Hey, sorry I was super busy this week and couldn't get to it. I will clean up the PR to be in a submittable shape.
To improve scroll perf even more, I think if we offer an opt-in option for Compose (or maybe the default in 3.x?) we should be able to make executeMain thread agnostic (though, I think ConstraintsSizeResolve.size will still run on the UI thread).
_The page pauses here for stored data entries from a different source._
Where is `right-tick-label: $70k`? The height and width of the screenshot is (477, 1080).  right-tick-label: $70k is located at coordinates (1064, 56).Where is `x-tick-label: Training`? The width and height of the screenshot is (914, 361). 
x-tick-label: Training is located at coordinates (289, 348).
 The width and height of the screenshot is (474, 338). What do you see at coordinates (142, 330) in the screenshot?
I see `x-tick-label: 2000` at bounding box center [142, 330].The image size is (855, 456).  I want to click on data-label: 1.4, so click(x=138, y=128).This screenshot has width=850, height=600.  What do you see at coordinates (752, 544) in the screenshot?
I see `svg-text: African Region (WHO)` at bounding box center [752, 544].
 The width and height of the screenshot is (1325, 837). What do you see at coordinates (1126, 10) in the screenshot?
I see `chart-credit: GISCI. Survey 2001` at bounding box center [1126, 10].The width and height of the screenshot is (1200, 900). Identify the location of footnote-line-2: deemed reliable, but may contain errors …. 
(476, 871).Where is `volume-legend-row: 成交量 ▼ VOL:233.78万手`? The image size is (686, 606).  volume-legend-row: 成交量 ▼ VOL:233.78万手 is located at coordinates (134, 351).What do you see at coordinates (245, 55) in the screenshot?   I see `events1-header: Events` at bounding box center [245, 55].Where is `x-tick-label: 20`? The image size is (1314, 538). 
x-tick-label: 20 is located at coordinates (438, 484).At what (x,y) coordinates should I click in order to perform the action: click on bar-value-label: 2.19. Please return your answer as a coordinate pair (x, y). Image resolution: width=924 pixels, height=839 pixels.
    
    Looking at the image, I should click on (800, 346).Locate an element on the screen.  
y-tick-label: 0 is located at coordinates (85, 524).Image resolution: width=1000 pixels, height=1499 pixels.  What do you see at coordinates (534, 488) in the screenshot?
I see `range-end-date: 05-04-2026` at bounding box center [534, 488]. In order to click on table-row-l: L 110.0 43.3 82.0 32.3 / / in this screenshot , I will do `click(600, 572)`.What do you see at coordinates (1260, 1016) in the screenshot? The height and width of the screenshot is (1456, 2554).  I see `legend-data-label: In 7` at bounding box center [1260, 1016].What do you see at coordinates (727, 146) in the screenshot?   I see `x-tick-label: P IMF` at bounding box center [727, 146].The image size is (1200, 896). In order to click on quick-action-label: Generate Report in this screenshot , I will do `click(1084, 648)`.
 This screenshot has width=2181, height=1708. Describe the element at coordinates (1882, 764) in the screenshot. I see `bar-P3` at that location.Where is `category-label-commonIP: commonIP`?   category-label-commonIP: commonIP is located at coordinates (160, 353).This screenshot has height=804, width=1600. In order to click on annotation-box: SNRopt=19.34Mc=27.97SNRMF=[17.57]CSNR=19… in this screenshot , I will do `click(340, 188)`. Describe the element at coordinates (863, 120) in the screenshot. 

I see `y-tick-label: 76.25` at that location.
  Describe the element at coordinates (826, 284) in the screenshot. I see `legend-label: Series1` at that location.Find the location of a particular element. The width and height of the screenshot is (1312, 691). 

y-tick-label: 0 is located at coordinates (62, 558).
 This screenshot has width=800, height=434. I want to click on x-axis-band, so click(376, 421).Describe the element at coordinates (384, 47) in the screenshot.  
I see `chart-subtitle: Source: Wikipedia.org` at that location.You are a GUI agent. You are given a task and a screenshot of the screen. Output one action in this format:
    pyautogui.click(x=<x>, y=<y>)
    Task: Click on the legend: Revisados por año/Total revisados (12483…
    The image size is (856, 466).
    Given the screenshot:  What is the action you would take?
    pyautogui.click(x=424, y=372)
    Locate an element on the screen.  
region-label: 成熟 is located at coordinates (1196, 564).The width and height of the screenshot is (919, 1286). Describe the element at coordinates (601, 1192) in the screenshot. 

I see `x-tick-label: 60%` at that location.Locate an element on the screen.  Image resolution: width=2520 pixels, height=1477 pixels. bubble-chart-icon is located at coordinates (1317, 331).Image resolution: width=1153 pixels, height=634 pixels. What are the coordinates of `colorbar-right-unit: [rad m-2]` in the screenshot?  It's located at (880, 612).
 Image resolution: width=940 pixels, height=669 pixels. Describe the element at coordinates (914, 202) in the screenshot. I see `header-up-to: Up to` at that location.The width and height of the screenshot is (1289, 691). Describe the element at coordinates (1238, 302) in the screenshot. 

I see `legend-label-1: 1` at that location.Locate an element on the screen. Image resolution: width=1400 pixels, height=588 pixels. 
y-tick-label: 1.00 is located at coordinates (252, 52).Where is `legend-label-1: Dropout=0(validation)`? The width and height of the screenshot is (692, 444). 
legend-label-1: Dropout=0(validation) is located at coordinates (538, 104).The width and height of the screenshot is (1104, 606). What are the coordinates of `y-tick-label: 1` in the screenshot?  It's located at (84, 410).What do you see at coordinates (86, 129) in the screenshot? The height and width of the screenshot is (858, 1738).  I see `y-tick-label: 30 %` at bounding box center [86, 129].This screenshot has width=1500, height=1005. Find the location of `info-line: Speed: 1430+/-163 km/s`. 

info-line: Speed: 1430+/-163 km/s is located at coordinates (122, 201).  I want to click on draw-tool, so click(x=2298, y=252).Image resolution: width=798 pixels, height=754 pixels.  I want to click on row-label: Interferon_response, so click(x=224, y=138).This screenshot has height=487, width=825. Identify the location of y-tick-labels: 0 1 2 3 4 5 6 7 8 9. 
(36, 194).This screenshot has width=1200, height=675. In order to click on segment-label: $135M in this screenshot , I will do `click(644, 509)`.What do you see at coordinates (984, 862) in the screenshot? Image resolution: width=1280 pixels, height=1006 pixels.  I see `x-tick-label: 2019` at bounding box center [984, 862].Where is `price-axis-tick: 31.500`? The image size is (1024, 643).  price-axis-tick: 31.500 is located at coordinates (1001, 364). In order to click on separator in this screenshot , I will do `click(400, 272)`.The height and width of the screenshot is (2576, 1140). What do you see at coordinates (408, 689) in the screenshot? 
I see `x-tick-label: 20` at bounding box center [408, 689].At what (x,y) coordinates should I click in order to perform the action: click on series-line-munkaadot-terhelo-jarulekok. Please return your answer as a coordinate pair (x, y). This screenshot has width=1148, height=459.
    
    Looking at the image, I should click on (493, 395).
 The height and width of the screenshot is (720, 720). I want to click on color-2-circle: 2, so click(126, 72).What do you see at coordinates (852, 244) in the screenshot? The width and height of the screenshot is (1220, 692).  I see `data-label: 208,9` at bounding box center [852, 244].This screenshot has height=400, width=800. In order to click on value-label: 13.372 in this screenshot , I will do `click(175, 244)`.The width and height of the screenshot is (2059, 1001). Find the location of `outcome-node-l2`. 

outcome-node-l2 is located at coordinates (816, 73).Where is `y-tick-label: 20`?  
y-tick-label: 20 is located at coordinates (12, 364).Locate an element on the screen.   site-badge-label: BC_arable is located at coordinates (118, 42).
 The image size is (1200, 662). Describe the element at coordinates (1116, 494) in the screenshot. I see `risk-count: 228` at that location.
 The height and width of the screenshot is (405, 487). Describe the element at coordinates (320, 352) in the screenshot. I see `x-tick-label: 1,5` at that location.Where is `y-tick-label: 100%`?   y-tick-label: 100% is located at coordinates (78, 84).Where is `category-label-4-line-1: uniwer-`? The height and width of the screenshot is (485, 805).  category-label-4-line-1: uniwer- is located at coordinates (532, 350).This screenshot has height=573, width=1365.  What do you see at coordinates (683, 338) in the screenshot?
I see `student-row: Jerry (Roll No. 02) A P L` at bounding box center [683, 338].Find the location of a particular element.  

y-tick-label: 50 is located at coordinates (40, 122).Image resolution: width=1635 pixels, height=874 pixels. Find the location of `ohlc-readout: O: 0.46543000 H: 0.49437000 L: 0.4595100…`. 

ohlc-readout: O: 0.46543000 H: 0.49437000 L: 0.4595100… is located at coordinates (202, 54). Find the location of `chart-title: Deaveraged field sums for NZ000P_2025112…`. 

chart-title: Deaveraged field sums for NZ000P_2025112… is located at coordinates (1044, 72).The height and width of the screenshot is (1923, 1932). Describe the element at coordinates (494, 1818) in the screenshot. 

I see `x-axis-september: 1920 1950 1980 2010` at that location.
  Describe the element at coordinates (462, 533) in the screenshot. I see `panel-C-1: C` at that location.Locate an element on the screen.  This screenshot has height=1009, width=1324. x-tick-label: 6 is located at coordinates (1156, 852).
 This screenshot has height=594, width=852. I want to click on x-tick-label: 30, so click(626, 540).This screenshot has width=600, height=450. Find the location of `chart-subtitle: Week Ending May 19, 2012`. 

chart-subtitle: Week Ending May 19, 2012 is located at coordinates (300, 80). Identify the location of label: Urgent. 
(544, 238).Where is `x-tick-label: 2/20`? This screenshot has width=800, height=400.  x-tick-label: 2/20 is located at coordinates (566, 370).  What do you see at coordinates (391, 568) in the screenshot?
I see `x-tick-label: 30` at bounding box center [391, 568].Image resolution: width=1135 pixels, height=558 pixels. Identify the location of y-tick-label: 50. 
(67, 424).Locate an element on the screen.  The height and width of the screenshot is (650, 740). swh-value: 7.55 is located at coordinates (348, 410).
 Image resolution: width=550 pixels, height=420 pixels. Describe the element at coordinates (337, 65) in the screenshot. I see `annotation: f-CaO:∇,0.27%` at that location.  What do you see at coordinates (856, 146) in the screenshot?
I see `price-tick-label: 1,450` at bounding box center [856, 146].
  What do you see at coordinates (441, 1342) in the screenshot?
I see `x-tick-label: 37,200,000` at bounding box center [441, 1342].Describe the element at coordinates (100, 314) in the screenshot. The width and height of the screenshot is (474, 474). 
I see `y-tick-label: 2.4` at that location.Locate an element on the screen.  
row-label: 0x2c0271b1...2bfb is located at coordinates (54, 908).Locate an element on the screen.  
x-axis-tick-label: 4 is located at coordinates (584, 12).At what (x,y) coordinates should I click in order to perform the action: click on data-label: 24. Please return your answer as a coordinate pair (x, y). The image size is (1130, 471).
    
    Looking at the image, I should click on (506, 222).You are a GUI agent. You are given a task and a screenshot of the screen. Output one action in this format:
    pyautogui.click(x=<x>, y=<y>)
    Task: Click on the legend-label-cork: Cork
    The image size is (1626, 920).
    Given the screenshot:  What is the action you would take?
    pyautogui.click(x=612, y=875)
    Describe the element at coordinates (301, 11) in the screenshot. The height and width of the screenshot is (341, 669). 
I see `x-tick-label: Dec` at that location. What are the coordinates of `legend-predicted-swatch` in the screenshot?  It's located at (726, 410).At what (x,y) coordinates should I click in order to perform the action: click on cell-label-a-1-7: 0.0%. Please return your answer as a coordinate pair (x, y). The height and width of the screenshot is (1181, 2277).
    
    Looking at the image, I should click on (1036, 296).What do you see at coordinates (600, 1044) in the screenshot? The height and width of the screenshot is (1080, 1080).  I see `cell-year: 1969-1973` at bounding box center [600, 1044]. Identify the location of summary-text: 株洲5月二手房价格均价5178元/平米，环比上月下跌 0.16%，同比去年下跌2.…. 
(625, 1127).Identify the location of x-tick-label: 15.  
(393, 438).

Currently, it only requires it to interact with views, lifecycles, and invoke listener methods, which aren't necessary for AsyncImage/AsyncImagePainter.
I think this sounds really great to think about the threads in 3.x, I would vote for having it default, but definitelly needs some thinking.
@mlykotom Thanks for all the work on this! I'll take a look through the other optimizations this weekend. Unfortunately we can't make any binary incompatible changes to the 2.x branch, but we should consider incorporating some of them into 3.x (the main branch). I'll also upstream this change to main.